The US agency expects Saudi DCM issuances to continue growing in the near term, supported by the private sector’s increased contribution to the overall economy.
Fitch also expects the large Islamic banking sector to drive domestic sukuk growth, increasing the contribution of DCM and equity capital markets to capital structure in the medium term.
The capital structure diversification may however be challenged by low-cost bank funding and still-developing regulatory framework, the New York-based agency said.
Bank funding represented nearly 98 percent of Saudi corporates’ capital structure in 2021, with the remainder being funded by equity and debt instruments.

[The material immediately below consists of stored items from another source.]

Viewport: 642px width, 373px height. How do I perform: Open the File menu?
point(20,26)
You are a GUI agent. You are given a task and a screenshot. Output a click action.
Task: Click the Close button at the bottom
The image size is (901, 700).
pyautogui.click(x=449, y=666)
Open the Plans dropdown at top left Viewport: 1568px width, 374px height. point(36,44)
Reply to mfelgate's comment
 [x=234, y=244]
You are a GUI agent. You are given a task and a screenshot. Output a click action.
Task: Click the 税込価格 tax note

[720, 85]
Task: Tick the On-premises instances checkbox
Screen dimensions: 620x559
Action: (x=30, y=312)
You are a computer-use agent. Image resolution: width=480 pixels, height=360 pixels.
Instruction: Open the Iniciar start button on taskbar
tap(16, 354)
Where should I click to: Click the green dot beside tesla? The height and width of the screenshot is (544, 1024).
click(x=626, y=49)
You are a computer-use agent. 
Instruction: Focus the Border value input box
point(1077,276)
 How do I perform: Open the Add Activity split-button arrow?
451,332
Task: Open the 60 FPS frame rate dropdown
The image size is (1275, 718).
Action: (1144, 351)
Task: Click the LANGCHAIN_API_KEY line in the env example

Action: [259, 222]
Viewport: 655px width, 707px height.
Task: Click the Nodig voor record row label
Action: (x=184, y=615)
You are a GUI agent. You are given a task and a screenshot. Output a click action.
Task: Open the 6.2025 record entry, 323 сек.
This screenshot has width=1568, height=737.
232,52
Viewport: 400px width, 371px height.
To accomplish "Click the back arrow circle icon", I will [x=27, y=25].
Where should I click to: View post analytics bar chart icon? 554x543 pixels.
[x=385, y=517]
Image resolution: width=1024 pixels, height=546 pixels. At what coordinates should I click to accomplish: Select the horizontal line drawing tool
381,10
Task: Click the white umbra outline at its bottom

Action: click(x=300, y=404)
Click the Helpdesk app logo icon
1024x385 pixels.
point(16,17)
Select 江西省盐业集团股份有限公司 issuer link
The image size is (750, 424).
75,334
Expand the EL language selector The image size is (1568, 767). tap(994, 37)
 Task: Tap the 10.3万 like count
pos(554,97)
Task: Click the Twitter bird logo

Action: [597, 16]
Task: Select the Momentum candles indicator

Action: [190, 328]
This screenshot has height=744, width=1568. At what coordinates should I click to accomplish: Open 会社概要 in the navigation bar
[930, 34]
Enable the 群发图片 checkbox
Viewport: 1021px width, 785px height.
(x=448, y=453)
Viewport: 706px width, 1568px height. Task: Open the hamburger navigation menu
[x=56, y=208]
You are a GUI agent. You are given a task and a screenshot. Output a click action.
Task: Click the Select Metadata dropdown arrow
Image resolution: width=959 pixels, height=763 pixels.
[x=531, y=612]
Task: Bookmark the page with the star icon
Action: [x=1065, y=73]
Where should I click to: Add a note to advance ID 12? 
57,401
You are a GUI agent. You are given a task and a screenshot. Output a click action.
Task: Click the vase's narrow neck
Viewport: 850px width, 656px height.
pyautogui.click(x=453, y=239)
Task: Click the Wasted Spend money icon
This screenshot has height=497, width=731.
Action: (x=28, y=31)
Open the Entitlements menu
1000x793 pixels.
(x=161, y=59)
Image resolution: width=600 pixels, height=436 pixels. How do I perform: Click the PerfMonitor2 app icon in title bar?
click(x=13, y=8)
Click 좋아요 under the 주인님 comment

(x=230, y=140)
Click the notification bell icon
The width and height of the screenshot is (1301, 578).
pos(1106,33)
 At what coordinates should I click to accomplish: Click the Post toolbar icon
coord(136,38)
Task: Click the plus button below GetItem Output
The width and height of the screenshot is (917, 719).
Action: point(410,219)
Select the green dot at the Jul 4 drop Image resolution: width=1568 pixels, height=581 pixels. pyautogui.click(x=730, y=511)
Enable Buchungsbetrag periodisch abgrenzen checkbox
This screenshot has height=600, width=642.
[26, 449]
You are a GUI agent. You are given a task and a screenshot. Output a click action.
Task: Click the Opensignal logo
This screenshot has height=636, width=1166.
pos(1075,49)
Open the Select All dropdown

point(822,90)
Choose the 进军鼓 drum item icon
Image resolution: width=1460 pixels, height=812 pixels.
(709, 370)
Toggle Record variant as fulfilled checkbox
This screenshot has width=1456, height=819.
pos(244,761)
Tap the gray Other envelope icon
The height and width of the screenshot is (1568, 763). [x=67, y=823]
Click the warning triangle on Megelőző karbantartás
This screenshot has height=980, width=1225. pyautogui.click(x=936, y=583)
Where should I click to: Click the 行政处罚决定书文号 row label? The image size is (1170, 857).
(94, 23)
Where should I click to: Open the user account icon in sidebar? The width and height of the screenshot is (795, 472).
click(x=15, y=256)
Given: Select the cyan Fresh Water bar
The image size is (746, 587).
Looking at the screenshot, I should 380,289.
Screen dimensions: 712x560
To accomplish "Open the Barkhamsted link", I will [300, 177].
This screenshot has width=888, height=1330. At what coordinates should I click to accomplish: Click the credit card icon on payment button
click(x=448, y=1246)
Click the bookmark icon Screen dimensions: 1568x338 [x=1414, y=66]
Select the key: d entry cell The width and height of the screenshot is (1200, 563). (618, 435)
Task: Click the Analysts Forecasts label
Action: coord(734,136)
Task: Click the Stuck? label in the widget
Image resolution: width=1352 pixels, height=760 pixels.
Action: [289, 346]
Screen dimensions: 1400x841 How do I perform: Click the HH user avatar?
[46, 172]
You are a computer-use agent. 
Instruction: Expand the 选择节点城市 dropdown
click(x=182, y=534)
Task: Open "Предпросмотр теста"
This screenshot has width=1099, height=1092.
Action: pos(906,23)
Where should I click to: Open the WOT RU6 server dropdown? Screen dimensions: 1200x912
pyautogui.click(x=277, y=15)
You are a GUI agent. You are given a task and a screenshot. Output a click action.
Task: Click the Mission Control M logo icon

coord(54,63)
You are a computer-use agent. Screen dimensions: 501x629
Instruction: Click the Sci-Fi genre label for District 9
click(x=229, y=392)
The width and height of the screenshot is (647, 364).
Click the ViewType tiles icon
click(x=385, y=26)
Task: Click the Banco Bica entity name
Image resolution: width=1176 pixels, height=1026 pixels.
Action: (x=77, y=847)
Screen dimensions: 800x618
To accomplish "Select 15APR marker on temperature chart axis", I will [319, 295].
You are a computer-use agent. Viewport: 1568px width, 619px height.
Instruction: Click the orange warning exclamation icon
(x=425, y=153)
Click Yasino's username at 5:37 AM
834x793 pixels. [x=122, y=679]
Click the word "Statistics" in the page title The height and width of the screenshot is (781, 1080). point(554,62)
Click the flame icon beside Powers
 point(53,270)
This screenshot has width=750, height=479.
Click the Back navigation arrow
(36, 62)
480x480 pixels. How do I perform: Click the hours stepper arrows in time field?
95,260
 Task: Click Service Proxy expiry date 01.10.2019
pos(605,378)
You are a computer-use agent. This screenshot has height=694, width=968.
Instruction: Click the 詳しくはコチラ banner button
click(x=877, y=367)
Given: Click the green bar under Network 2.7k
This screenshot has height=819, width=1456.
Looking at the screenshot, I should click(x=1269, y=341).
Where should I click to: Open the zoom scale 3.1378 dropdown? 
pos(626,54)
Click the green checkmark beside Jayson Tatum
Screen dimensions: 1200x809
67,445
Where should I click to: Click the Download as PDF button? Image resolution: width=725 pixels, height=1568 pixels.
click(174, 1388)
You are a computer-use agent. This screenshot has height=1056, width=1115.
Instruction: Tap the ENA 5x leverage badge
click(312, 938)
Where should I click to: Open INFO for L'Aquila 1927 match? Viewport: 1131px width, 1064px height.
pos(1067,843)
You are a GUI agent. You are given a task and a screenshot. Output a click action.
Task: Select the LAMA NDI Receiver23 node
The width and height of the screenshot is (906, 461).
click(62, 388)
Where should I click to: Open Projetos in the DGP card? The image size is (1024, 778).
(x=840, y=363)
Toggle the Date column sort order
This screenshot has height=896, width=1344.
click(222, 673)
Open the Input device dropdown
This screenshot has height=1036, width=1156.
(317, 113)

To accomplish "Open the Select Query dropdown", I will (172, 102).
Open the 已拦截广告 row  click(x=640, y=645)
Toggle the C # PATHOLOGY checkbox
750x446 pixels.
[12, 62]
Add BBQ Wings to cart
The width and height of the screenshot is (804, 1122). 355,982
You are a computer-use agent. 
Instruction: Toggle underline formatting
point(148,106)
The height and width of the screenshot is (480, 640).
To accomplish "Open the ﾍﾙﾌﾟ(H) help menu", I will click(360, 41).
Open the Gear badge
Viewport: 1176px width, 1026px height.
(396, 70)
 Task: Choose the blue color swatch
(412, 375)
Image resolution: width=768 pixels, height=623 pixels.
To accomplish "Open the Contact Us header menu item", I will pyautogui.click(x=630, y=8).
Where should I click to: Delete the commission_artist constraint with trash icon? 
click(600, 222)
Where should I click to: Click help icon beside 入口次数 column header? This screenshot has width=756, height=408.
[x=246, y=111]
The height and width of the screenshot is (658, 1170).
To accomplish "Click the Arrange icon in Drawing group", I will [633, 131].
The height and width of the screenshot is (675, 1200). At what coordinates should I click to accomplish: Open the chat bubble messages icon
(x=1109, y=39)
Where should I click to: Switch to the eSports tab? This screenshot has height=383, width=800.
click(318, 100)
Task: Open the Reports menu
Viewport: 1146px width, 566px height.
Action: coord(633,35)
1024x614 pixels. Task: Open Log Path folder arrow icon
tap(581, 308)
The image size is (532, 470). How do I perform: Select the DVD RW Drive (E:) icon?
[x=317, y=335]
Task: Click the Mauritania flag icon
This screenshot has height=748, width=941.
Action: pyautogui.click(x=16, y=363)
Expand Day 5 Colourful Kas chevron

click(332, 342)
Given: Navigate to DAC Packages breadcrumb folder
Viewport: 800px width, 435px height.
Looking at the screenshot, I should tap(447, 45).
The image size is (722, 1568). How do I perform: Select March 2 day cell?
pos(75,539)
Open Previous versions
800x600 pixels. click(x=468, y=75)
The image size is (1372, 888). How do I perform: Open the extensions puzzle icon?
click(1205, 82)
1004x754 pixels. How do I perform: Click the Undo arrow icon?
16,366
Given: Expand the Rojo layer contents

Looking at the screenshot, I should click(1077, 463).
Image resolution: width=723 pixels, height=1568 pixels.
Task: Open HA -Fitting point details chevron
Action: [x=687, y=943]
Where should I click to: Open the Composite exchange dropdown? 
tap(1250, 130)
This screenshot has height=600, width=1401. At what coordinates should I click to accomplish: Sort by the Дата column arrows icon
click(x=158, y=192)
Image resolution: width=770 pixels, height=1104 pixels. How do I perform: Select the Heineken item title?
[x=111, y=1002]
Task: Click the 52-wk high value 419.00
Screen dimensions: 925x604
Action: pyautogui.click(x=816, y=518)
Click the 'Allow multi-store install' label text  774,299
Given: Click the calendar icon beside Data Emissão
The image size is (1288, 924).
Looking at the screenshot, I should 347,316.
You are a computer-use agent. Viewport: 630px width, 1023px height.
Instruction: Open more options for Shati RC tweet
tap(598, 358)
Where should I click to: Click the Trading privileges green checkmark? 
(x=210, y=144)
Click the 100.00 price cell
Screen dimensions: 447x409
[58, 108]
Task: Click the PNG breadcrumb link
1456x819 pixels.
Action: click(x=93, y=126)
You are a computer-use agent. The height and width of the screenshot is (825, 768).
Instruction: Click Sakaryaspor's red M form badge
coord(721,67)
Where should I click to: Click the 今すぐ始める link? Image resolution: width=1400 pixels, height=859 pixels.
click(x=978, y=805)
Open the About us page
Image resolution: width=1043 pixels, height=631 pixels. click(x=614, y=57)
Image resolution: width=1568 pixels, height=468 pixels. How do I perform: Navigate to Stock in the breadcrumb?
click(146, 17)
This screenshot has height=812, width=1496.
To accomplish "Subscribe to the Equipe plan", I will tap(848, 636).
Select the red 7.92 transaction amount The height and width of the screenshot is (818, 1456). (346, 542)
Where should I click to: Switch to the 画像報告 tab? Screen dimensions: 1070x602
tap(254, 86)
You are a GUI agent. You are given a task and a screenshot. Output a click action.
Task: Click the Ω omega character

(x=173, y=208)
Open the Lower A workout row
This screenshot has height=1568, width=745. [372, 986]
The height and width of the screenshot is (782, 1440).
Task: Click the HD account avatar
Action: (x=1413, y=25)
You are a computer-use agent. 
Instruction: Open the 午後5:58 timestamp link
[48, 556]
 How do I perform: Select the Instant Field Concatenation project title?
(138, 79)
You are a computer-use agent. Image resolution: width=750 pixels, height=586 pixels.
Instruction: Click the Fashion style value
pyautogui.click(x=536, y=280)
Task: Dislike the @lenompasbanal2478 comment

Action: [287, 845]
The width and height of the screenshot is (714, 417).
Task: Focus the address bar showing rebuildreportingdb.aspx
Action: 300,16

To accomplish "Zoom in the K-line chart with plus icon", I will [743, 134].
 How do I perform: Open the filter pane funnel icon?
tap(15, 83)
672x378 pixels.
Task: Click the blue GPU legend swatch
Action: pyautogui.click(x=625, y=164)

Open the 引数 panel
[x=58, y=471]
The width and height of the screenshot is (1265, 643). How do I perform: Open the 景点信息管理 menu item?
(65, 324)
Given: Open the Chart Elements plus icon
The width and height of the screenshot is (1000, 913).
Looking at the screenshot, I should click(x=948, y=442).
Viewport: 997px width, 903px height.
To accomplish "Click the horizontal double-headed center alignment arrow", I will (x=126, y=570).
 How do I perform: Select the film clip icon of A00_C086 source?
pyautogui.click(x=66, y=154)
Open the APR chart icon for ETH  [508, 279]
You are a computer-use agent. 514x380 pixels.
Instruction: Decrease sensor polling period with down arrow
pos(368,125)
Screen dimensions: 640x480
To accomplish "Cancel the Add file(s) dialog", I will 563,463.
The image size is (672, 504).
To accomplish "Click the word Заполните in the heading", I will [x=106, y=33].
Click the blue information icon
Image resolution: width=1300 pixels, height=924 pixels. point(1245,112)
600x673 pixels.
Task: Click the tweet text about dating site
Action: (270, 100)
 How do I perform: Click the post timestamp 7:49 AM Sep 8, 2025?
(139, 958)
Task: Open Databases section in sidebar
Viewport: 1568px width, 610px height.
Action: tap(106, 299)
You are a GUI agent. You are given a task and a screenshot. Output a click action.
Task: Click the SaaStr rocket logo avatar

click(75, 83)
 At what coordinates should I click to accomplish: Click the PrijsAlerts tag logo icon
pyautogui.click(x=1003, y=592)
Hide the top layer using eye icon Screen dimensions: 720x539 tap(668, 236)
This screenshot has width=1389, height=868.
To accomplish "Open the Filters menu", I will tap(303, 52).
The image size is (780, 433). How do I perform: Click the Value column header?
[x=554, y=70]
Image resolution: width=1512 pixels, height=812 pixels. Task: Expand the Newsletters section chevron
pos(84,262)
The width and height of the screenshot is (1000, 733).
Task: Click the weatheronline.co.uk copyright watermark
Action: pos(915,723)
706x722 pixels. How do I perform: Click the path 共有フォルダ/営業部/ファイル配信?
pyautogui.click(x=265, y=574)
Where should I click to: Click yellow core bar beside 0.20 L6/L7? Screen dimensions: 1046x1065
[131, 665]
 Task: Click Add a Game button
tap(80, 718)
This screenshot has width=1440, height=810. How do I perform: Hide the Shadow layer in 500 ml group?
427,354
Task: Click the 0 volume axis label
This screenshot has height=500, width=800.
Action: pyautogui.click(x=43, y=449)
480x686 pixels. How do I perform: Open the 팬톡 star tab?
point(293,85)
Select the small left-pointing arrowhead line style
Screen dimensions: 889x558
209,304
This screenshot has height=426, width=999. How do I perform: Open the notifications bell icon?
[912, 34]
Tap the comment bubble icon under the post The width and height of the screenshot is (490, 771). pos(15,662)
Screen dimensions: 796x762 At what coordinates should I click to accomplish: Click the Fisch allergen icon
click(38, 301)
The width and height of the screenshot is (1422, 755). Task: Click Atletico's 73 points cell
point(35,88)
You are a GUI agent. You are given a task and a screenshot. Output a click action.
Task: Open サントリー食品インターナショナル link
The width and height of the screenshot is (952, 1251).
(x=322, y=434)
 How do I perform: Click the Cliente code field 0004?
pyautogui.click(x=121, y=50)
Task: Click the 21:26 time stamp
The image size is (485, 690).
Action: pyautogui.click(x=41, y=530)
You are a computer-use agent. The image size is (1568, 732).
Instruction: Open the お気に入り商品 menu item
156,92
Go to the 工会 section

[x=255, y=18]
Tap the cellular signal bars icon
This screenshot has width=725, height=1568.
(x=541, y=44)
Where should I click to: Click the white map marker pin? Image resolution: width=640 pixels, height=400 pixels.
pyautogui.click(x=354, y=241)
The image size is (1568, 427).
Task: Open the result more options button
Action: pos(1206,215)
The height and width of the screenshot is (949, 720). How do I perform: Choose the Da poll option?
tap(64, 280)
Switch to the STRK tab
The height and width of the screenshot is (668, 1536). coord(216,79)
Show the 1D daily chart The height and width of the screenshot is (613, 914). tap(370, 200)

DCM activity remains predominantly Sukuk-based, representing nearly 100 percent of corporates’ fixed-income issuances in 2021 compared to 60 percent in the previous year.
Local Sukuk issuances have steadily grown in the local capital market, totalling 41 percent of DCM activity in 2021.
Fitch expects local and international issuance to continue growing in 2022 and 2023.
Saudi corporates have also raised SR32 billion ($8.5 billion) through initial public offerings and equity proceeds on the region’s largest stock exchange.
Equity proceeds represented nearly 74 percent of total funds raised on the debt and equity capital markets in 2021, a key differentiating factor for Saudi corporates compared to regional peers, according to Fitch.
To avoid distortions, the dashboard excludes fixed-income and equity issuances raised by Saudi Arabian Oil Co. the agency said.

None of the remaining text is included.